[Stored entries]
-- -- --

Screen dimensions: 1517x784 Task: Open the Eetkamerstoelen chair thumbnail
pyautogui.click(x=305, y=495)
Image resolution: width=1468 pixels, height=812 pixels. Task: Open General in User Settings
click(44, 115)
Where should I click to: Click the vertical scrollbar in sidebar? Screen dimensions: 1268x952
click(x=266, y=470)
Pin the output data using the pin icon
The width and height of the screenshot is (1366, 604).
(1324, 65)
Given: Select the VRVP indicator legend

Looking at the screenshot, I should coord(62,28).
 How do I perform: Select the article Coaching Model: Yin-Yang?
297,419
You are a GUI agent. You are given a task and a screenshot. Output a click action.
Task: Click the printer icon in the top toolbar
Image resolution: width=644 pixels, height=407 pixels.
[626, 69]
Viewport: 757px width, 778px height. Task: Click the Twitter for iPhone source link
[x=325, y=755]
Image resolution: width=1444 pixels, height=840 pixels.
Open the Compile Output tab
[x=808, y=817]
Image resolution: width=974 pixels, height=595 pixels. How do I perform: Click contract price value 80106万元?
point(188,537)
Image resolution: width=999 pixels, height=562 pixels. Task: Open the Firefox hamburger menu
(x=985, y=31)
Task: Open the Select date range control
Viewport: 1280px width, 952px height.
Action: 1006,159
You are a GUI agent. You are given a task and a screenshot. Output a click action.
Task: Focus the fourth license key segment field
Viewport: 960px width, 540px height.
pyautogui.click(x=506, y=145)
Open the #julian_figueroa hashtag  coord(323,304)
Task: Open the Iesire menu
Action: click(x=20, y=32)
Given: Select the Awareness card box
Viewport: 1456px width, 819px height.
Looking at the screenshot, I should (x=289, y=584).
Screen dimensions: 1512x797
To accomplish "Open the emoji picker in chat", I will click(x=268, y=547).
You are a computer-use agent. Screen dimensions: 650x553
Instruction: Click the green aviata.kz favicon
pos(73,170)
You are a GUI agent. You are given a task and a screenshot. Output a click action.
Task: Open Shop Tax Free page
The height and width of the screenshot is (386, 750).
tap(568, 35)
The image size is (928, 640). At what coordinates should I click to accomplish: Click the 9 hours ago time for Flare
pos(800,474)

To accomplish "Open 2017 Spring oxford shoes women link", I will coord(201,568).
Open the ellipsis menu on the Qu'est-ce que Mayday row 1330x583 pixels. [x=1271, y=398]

-- -- --

## WRITTEN TASK
Copy the records from the beginning through the line containing "pyautogui.click(x=506, y=145)", including that line, without changing anything.

## ANSWER TO THIS EXERCISE
Screen dimensions: 1517x784 Task: Open the Eetkamerstoelen chair thumbnail
pyautogui.click(x=305, y=495)
Image resolution: width=1468 pixels, height=812 pixels. Task: Open General in User Settings
click(44, 115)
Where should I click to: Click the vertical scrollbar in sidebar? Screen dimensions: 1268x952
click(x=266, y=470)
Pin the output data using the pin icon
The width and height of the screenshot is (1366, 604).
(1324, 65)
Given: Select the VRVP indicator legend

Looking at the screenshot, I should coord(62,28).
 How do I perform: Select the article Coaching Model: Yin-Yang?
297,419
You are a GUI agent. You are given a task and a screenshot. Output a click action.
Task: Click the printer icon in the top toolbar
Image resolution: width=644 pixels, height=407 pixels.
[626, 69]
Viewport: 757px width, 778px height. Task: Click the Twitter for iPhone source link
[x=325, y=755]
Image resolution: width=1444 pixels, height=840 pixels.
Open the Compile Output tab
[x=808, y=817]
Image resolution: width=974 pixels, height=595 pixels. How do I perform: Click contract price value 80106万元?
point(188,537)
Image resolution: width=999 pixels, height=562 pixels. Task: Open the Firefox hamburger menu
(x=985, y=31)
Task: Open the Select date range control
Viewport: 1280px width, 952px height.
Action: 1006,159
You are a GUI agent. You are given a task and a screenshot. Output a click action.
Task: Focus the fourth license key segment field
Viewport: 960px width, 540px height.
pyautogui.click(x=506, y=145)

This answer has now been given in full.